码迷,mamicode.com
首页 > 其他好文 > 详细

学习 Hash Index

时间:2016-08-13 19:29:23      阅读:181      评论:0      收藏:0      [点我收藏+]

标签:

一,Hash Index的结构

Hash Index 由buckets集合构成,Index Key 经过 Hash 函数的映射,产生Hash Value,填充到相应的bucket中,每个bucket的Hash Value不同。SQL Server 提供一个hash 函数,用于将 index key 隐射到相应的bucket中。该hash函数是确定性的,对于相同的index key,Hash函数产生hash value是固定的,隐射到相同的bucket上。

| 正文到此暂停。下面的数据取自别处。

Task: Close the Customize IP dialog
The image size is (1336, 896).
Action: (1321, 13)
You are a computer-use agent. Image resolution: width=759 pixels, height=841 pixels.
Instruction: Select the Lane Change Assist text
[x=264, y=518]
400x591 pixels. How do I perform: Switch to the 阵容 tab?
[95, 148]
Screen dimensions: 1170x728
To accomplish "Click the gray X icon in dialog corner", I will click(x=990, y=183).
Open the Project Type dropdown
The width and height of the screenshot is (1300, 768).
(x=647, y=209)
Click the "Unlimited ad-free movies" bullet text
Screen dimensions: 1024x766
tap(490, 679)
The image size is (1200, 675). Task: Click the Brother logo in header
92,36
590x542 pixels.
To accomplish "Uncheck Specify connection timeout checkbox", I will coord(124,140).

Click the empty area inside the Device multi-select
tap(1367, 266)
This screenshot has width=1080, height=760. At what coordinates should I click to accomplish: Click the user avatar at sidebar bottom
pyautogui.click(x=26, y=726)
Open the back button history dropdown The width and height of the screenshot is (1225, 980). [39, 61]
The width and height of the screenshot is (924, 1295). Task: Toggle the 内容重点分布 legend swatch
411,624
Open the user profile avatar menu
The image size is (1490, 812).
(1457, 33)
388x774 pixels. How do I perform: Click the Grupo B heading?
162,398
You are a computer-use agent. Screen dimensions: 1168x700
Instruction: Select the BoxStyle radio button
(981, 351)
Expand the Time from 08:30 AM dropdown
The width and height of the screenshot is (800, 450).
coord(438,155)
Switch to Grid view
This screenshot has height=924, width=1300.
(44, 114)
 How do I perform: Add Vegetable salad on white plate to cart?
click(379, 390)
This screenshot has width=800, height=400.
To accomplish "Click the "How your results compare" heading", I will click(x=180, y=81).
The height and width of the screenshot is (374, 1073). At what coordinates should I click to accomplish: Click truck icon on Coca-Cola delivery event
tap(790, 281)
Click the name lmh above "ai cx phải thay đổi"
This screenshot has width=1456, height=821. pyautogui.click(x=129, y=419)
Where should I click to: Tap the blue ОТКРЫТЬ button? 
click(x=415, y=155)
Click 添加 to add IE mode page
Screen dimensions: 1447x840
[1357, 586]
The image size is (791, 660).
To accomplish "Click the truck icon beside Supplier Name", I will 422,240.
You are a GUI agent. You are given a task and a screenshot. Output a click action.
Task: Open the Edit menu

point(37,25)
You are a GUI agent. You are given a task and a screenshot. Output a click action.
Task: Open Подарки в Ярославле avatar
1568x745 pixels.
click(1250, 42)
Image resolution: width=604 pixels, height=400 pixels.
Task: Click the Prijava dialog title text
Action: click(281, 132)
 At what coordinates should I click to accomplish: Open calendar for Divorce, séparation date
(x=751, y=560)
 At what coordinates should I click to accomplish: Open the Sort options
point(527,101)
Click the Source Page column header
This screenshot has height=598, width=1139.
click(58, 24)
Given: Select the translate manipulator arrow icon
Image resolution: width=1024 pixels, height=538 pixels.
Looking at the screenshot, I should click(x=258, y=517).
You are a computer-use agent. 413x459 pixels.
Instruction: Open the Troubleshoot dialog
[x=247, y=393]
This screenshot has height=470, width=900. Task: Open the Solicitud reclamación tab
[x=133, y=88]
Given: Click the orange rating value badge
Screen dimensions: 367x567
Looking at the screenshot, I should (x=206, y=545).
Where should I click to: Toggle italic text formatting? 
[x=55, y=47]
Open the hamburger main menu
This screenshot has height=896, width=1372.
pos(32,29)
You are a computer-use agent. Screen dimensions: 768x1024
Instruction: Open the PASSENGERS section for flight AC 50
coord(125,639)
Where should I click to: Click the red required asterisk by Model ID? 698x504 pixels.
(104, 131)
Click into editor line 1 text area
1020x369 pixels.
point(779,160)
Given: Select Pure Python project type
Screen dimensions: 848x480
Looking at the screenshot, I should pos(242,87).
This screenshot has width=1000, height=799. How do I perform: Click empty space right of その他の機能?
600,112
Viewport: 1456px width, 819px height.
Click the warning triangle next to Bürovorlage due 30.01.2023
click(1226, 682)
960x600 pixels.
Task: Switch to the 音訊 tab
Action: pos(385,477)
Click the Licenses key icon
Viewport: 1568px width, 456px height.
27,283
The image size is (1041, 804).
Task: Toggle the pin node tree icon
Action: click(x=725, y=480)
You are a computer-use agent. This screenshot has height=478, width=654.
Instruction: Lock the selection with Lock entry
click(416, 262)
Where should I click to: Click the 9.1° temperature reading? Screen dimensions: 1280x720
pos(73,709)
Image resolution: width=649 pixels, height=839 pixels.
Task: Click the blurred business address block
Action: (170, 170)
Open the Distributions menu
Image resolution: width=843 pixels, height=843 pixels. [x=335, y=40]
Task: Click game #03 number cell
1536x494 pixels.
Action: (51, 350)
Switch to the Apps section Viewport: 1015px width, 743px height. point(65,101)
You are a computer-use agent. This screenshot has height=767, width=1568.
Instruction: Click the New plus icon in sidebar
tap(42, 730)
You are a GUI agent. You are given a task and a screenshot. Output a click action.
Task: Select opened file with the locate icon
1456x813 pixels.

A hash index consists of a collection of buckets organized in an array. A hash function maps index keys to corresponding buckets in the hash index. The following figure shows three index keys that are mapped to three different buckets in the hash index.For illustration purposes the hash function name is f(x).

 技术分享

The hashing function used for hash indexes has the following characteristics:

  • SQL Server has one hash function that is used for all hash indexes.

  • The hash function is deterministic. The same index key is always mapped to the same bucket in the hash index.

  • Multiple index keys may be mapped to the same hash bucket.

  • The hash function is balanced, meaning that the distribution of index key values over hash buckets typically follows a Poisson distribution.

    Poisson distribution is not an even distribution. Index key values are not evenly distributed in the hash buckets. For example, a Poisson distribution of n distinct index keys over n hash buckets results in approximately one third empty buckets, one third of the buckets containing one index key, and the other third containing two index keys. A small number of buckets will contain more than two keys.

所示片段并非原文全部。